• _PROBLEM STATEMENT_:
Rewrite all of the entries below, replacing every "dropdown" with "drop-down menu" and leaving everything else as it is.

• _EXTRACTED INFORMATION_:
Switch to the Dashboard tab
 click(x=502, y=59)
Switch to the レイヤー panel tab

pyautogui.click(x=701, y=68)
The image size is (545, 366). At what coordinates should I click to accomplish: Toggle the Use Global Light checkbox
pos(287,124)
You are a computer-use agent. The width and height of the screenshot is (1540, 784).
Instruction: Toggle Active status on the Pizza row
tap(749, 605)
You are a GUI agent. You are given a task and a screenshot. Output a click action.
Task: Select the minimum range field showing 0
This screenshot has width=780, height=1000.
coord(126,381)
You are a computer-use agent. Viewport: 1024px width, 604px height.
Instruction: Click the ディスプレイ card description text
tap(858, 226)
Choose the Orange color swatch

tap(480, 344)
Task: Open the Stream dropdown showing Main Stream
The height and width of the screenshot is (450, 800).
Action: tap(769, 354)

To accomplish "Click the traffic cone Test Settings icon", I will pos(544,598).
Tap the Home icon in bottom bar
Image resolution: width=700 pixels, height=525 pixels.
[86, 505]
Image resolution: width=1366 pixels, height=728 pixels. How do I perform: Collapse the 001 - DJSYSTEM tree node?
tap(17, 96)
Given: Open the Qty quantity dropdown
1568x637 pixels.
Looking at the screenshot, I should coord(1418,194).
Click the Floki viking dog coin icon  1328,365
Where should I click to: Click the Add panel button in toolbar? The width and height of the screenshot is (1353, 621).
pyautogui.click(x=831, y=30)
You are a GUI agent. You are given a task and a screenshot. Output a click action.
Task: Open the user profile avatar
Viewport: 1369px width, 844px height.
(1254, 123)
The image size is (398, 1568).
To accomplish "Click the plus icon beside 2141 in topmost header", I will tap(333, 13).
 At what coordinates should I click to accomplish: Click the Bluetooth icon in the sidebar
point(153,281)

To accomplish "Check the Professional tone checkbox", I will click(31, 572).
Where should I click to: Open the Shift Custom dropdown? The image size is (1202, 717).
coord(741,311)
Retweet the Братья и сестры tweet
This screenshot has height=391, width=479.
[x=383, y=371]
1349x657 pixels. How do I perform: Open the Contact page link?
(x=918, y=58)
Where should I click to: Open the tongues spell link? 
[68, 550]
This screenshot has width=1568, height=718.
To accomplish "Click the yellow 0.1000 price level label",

• _ANSWER TO THE PROBLEM_:
Switch to the Dashboard tab
 click(x=502, y=59)
Switch to the レイヤー panel tab

pyautogui.click(x=701, y=68)
The image size is (545, 366). At what coordinates should I click to accomplish: Toggle the Use Global Light checkbox
pos(287,124)
You are a computer-use agent. The width and height of the screenshot is (1540, 784).
Instruction: Toggle Active status on the Pizza row
tap(749, 605)
You are a GUI agent. You are given a task and a screenshot. Output a click action.
Task: Select the minimum range field showing 0
This screenshot has width=780, height=1000.
coord(126,381)
You are a computer-use agent. Viewport: 1024px width, 604px height.
Instruction: Click the ディスプレイ card description text
tap(858, 226)
Choose the Orange color swatch

tap(480, 344)
Task: Open the Stream drop-down menu showing Main Stream
The height and width of the screenshot is (450, 800).
Action: tap(769, 354)

To accomplish "Click the traffic cone Test Settings icon", I will pos(544,598).
Tap the Home icon in bottom bar
Image resolution: width=700 pixels, height=525 pixels.
[86, 505]
Image resolution: width=1366 pixels, height=728 pixels. How do I perform: Collapse the 001 - DJSYSTEM tree node?
tap(17, 96)
Given: Open the Qty quantity drop-down menu
1568x637 pixels.
Looking at the screenshot, I should coord(1418,194).
Click the Floki viking dog coin icon  1328,365
Where should I click to: Click the Add panel button in toolbar? The width and height of the screenshot is (1353, 621).
pyautogui.click(x=831, y=30)
You are a GUI agent. You are given a task and a screenshot. Output a click action.
Task: Open the user profile avatar
Viewport: 1369px width, 844px height.
(1254, 123)
The image size is (398, 1568).
To accomplish "Click the plus icon beside 2141 in topmost header", I will tap(333, 13).
 At what coordinates should I click to accomplish: Click the Bluetooth icon in the sidebar
point(153,281)

To accomplish "Check the Professional tone checkbox", I will click(31, 572).
Where should I click to: Open the Shift Custom drop-down menu? The image size is (1202, 717).
coord(741,311)
Retweet the Братья и сестры tweet
This screenshot has height=391, width=479.
[x=383, y=371]
1349x657 pixels. How do I perform: Open the Contact page link?
(x=918, y=58)
Where should I click to: Open the tongues spell link? 
[68, 550]
This screenshot has width=1568, height=718.
To accomplish "Click the yellow 0.1000 price level label",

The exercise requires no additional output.